• GIVEN REQUEST A: Write out the part of the astrophotography text that opens with the words containing "Until The Last" and closes with "future. Stay tuned!", copied word for word.
• GIVEN REQUEST B: Pull out every line of the records that contains the word "accomplish", where case counts.

• TEXT TO READ:
--- BEGIN ---
Until The Last Moment

Processing the Image : A quick time-lapse!

Below is a quick video timelapse of how I processed a bracketed series of shots. More detailed videos will come in the future. Stay tuned!

Comments, Questions or Suggestions? Feel free to drop a note below!

Shooting the Mythical Milkyway Part I : Joshua Tree National Park

“When he shall die,
Take him and cut him out in little stars,
And he will make the face of heaven so fine
That all the world will be in love with night
And pay no worship to the garish sun.”

– William Shakespeare, Romeo and Juliet

O Milky Way, What art thou you bright band thingy in the sky? 

What is it about the night sky that fascinates us so much? There’s nothing quite like lying down on a bed of soft grass gazing up at the heavens as a canopy of stars shine bright and tell you tales of yore. Astrophotography is a very very interesting experience and if you’ve not tried your hand at it before, I highly recommend that you should. I say this because after one time of shooting stars, you will be dying for another chance to get out there and capture the glory of our galaxy. Right then, what about the Milky way? According to Wikipedia, The Milky Way is the galaxy that contains our Solar system. This name derives from its appearance as a dim “milky” glowing band arching across the night sky, in which the naked eye cannot distinguish individual stars.The Milky Way appears like a band because it is a disk-shaped structure being viewed from inside. All right, enough trivia.

Challenges and difficulties thy shall encounter : I have told thee often, and I re-tell thee again and again

While it would be supremely awesome to walk out each night and see the Milky way with your naked eyes, such a scenario rarely materializes, unless you are like one of those guys in a Geico Ad living under a rock in the desert. Even so, it would be difficult because the moon plays a huge role in you being able to see the Milky way.  The main impediment to seeing and capturing the Milky way is the lack of dark skies. The cities we live in usually light up in the night and this produces what is called Light Pollution.  Basically, these large neon lights and their close cousins make the sky all bright and the visibility of the stars reduces. Hence people have to travel away from these bright cities to even stargaze! Sometimes, just moving away from city lights isn’t quite enough. Their influence spreads much farther than their borders. To summarize this long winded point, I say, find a super dark place like a desert, a mountain range or a forest. Some coastal areas work too, but these are quite rare to find.
--- END ---
• MATERIAL PROVIDED:
--- BEGIN ---
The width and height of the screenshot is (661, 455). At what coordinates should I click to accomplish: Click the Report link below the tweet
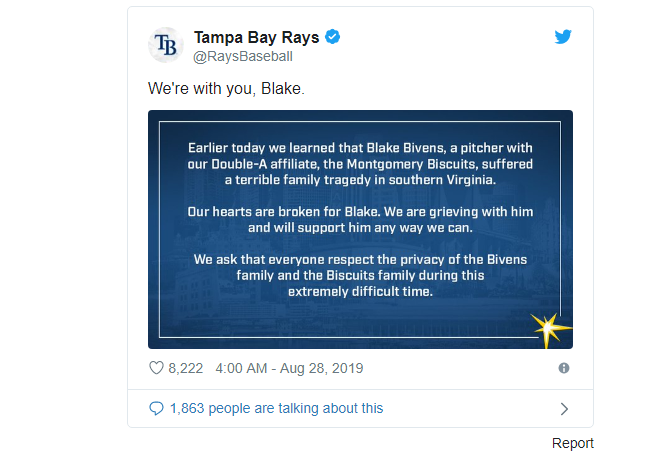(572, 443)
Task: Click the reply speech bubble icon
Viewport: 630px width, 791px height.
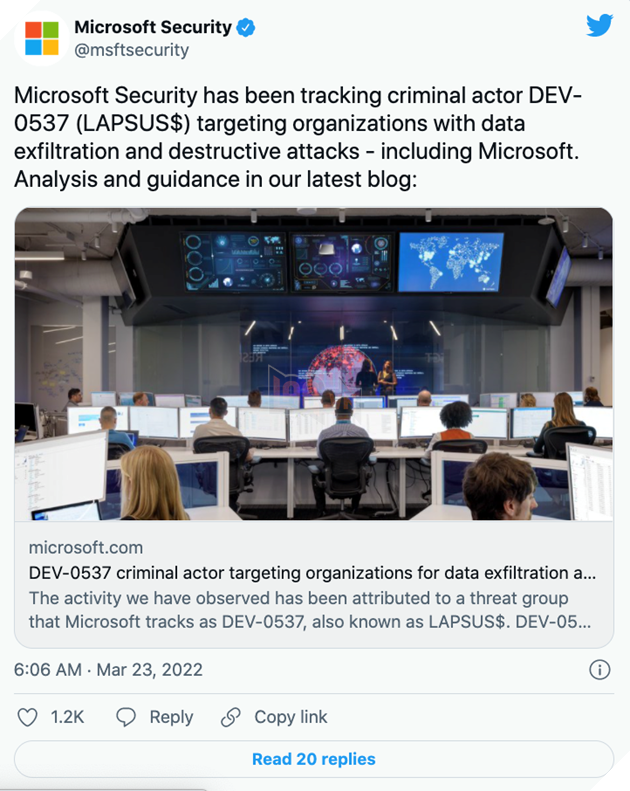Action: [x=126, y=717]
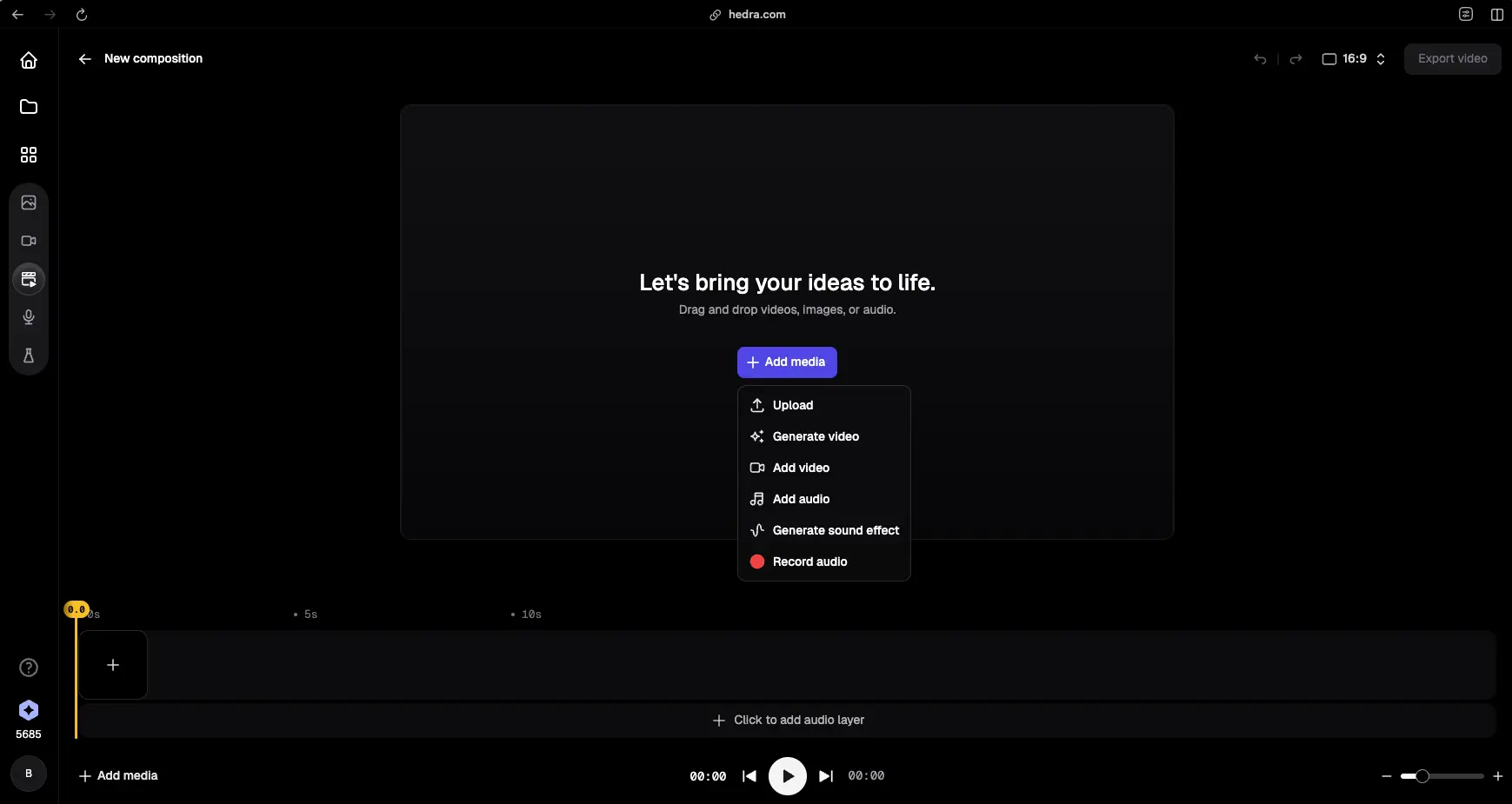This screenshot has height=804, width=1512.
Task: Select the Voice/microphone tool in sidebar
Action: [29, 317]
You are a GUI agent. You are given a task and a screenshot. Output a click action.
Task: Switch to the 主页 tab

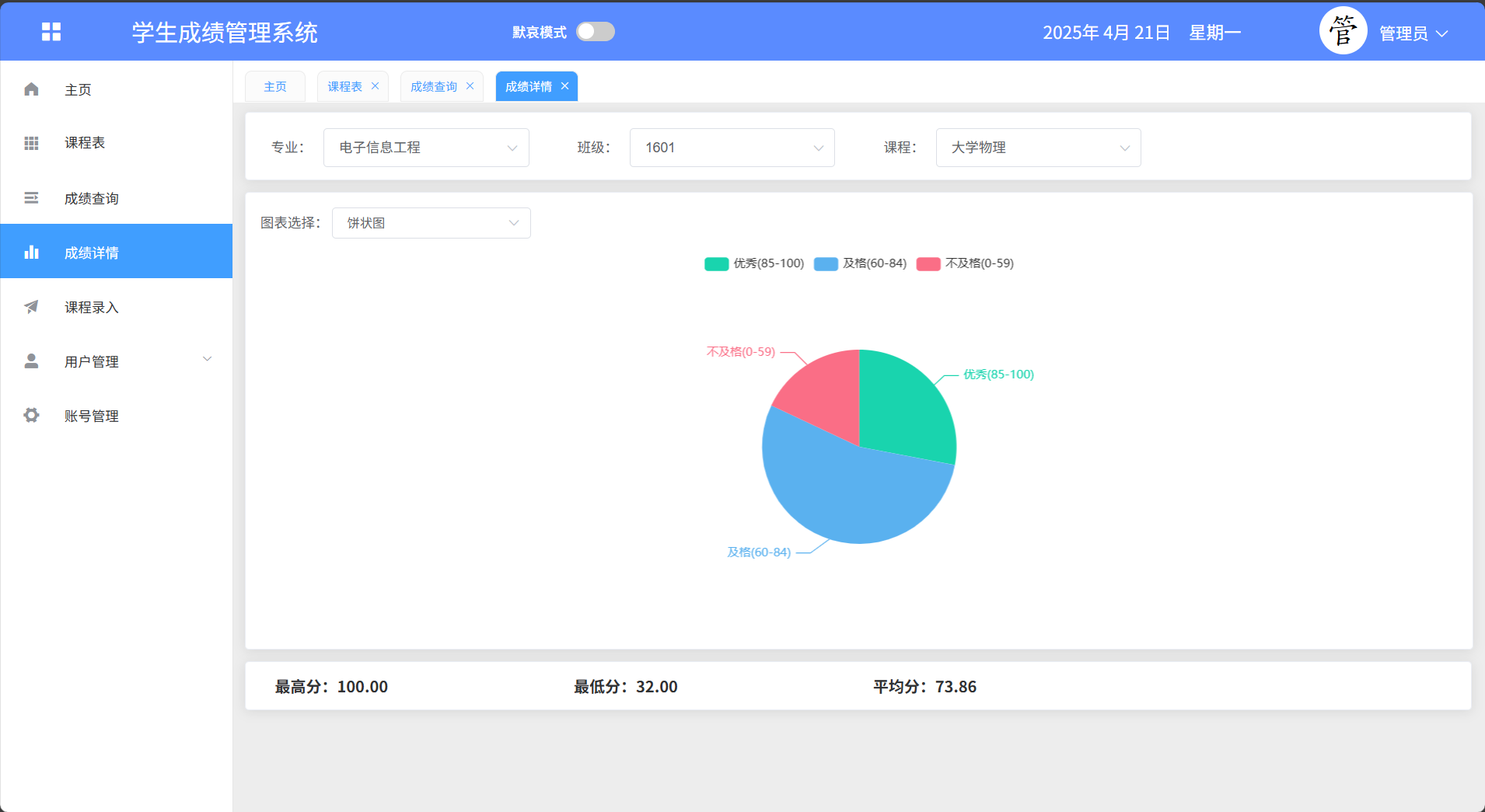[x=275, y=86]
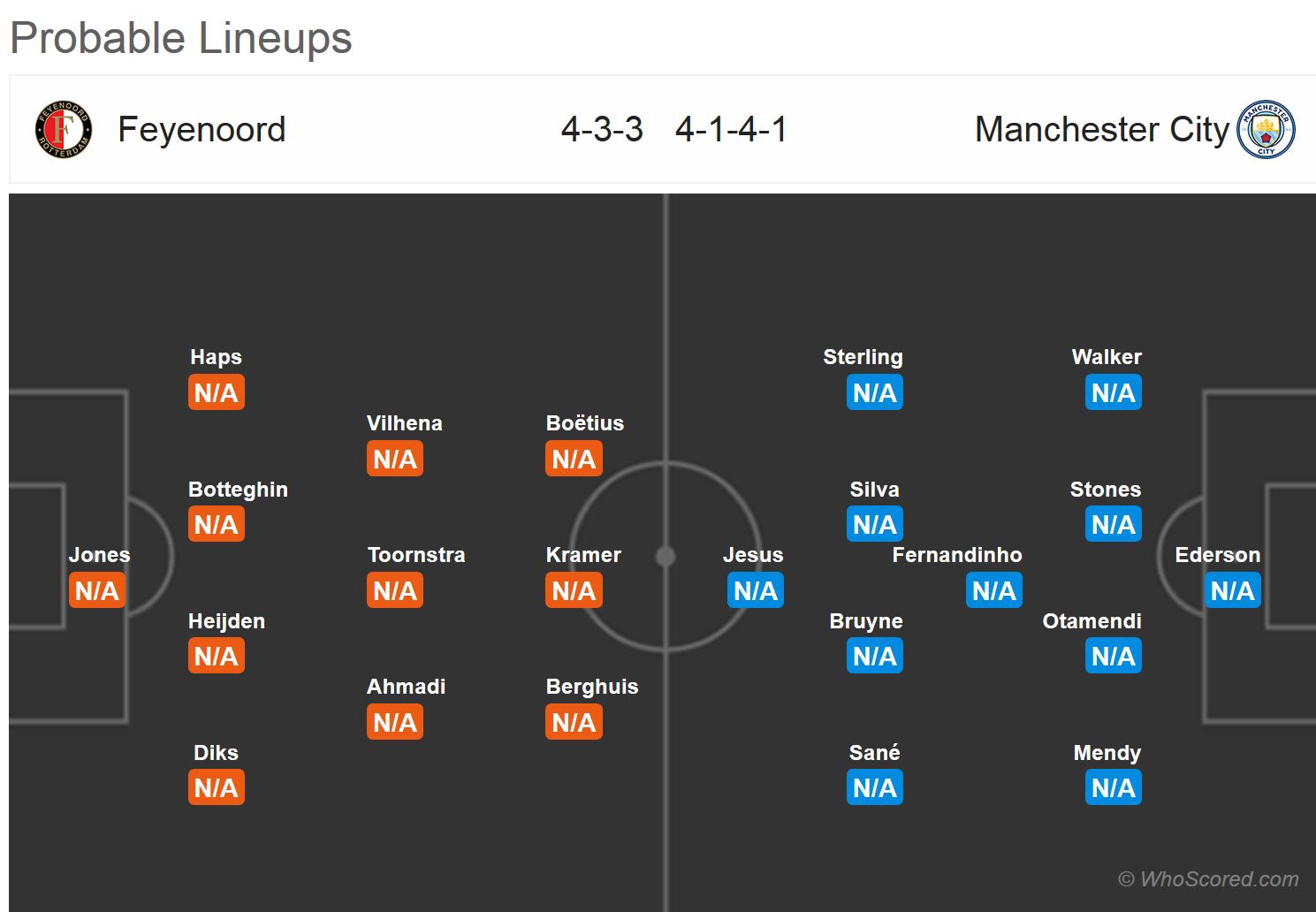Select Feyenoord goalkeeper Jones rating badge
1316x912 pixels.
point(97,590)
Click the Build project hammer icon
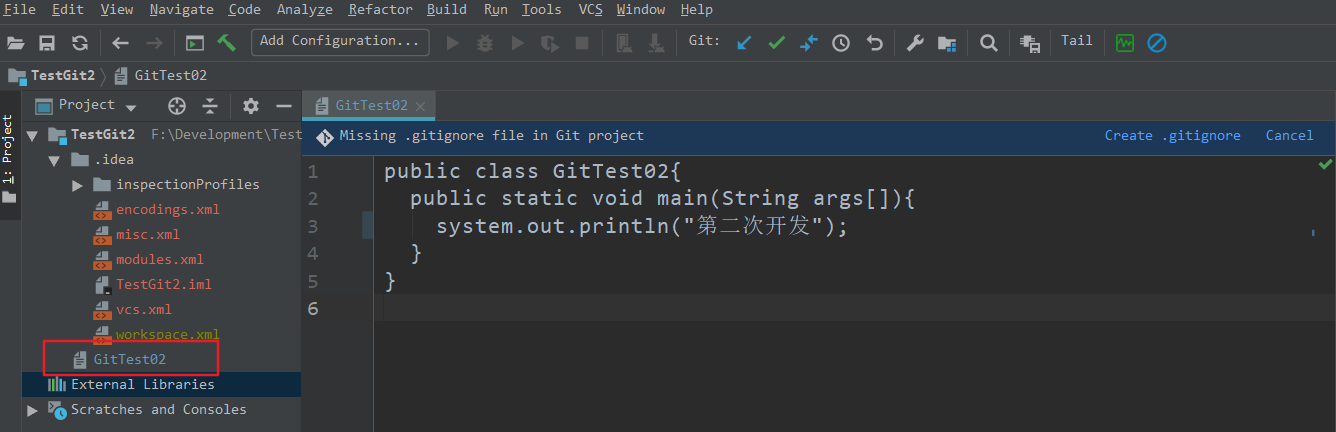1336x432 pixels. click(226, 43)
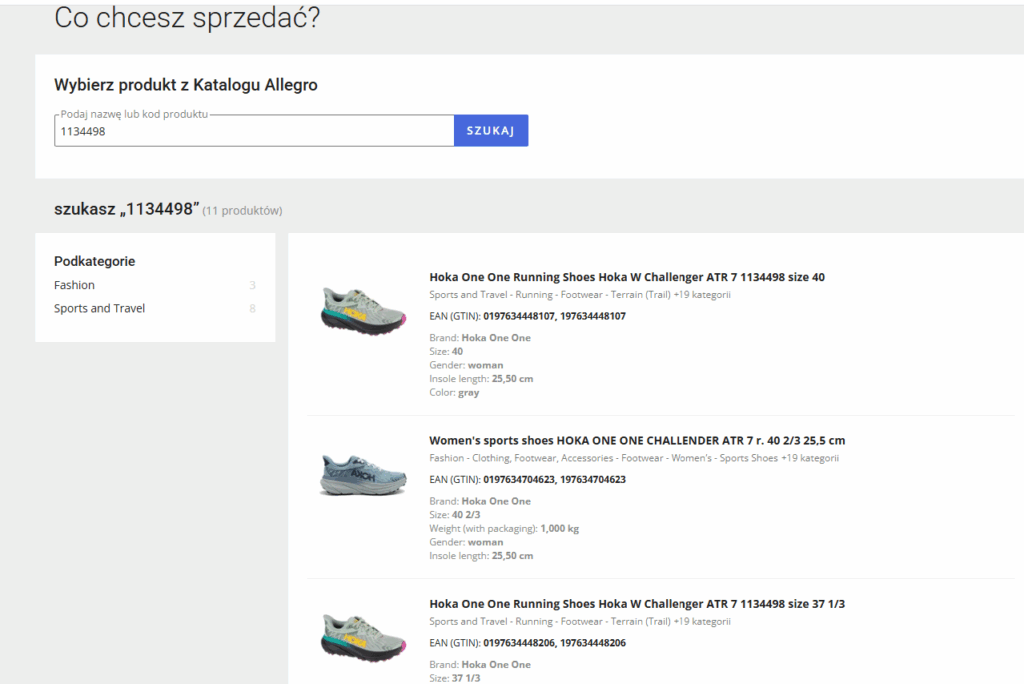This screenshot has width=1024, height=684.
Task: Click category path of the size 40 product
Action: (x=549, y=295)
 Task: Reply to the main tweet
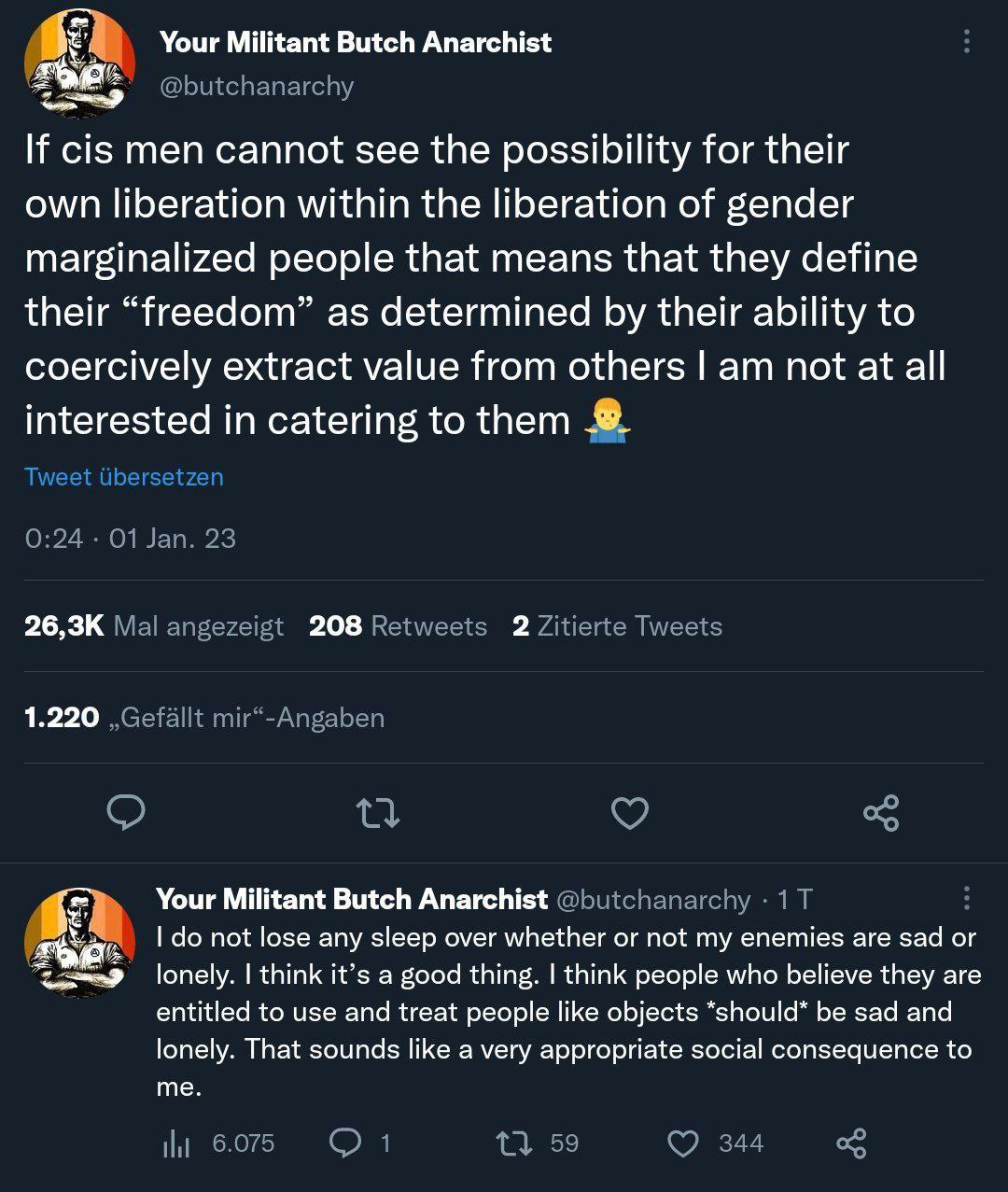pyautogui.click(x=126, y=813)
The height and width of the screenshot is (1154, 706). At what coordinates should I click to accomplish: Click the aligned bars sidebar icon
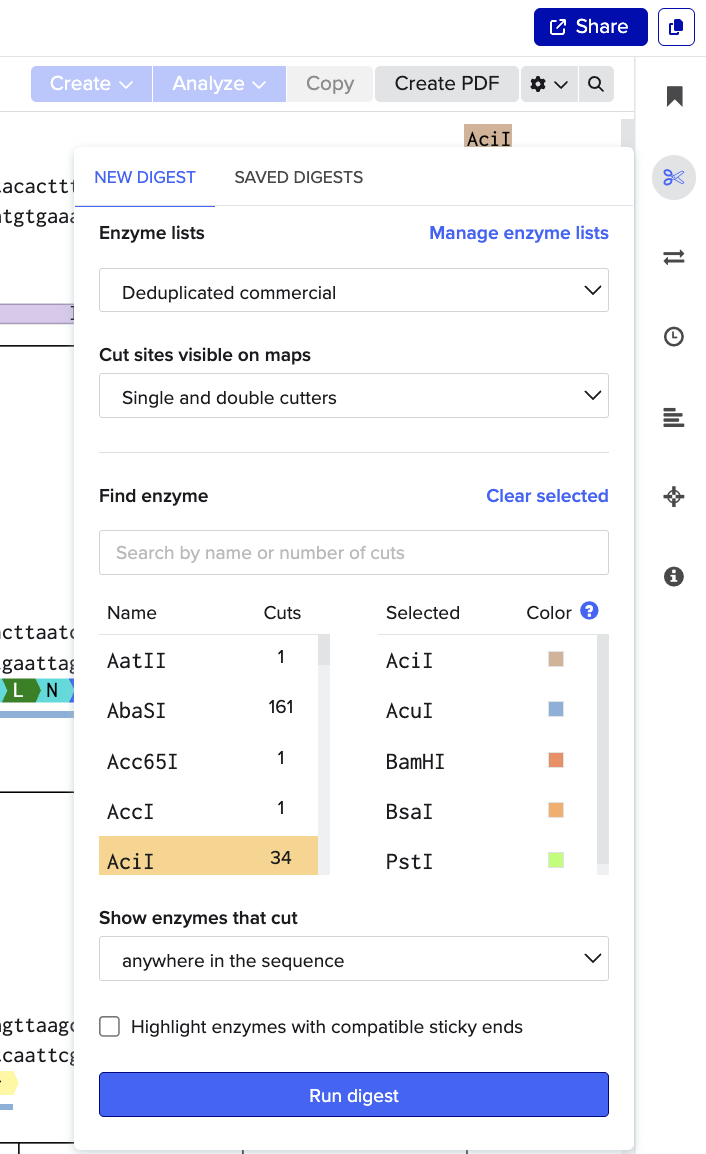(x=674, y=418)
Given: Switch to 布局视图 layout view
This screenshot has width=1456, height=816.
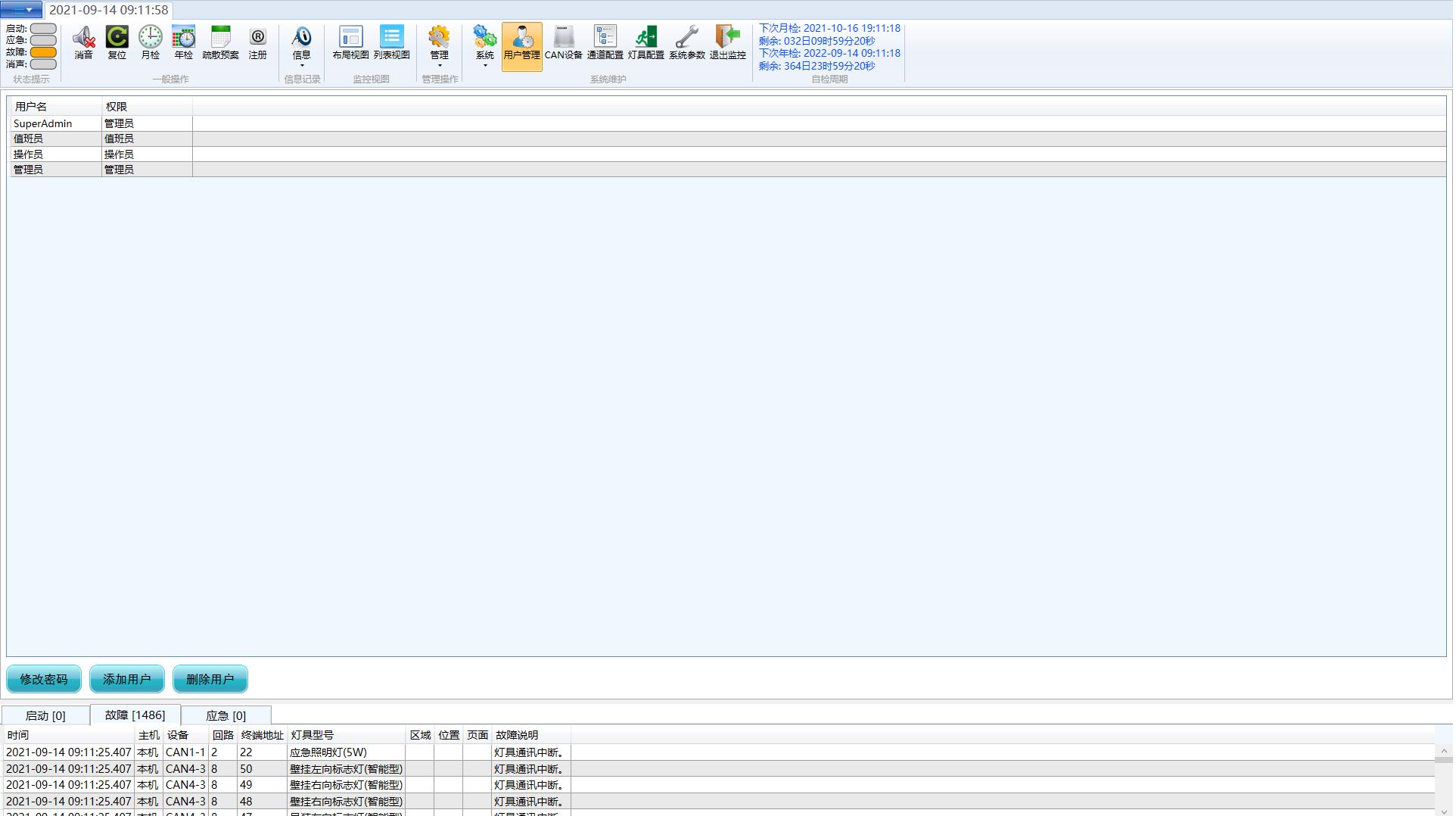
--- END ---
• TASK OUTPUT A:
Until The Last Moment

Processing the Image : A quick time-lapse!

Below is a quick video timelapse of how I processed a bracketed series of shots. More detailed videos will come in the future. Stay tuned!

• TASK OUTPUT B:
The width and height of the screenshot is (661, 455). At what coordinates should I click to accomplish: Click the Report link below the tweet
The height and width of the screenshot is (1154, 706). At what coordinates should I click to accomplish: Click the aligned bars sidebar icon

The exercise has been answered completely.